Extracted information
--- START ---

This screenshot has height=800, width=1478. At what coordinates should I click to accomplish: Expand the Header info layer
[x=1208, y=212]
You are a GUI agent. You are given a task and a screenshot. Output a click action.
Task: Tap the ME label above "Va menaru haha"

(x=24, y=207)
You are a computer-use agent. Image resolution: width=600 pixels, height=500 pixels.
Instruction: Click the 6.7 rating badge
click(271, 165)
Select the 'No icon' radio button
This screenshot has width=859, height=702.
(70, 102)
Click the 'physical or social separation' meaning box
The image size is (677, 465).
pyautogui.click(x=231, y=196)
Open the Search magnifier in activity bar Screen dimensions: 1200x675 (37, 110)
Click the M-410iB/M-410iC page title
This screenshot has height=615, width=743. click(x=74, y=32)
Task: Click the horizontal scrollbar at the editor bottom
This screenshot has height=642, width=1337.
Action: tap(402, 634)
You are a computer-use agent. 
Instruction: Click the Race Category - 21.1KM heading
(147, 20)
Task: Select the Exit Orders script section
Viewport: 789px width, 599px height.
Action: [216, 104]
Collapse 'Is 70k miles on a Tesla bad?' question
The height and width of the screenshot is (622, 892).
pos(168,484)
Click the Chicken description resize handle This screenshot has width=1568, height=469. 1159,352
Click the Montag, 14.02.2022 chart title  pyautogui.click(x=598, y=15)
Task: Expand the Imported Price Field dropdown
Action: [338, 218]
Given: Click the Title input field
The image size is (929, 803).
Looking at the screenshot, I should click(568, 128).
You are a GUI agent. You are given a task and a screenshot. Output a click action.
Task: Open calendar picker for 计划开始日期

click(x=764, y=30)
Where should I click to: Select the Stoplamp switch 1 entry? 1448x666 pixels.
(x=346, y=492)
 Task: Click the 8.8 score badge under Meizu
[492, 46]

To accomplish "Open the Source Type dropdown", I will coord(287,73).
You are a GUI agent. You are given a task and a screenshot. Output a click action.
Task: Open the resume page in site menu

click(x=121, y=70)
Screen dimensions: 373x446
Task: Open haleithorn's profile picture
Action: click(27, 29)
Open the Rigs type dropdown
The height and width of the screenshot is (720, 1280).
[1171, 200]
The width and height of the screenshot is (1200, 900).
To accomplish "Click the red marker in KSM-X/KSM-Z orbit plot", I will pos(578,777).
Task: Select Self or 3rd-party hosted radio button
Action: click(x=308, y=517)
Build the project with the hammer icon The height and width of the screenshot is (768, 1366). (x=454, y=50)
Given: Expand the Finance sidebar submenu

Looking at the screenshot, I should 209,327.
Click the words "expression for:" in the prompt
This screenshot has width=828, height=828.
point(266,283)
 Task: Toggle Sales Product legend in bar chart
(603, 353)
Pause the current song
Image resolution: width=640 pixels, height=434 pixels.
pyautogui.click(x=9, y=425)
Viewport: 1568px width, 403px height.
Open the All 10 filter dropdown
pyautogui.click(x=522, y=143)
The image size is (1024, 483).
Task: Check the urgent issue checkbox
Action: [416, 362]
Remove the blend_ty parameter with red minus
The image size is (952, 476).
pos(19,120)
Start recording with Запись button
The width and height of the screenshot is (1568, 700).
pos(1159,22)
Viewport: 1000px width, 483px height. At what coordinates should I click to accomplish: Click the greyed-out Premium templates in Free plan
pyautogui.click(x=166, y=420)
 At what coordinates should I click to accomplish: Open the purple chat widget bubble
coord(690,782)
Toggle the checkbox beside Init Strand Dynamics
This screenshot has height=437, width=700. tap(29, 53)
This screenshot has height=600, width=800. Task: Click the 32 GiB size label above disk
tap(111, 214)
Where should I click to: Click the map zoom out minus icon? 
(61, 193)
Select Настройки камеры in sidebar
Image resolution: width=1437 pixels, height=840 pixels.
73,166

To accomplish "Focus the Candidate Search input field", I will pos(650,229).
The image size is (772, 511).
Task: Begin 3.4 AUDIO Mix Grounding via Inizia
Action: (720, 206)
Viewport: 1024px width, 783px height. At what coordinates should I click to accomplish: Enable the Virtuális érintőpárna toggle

--- END ---

Aim of the exercise
Give the number of lines in the material above where the word "computer" appears, without any other words.

Reply
2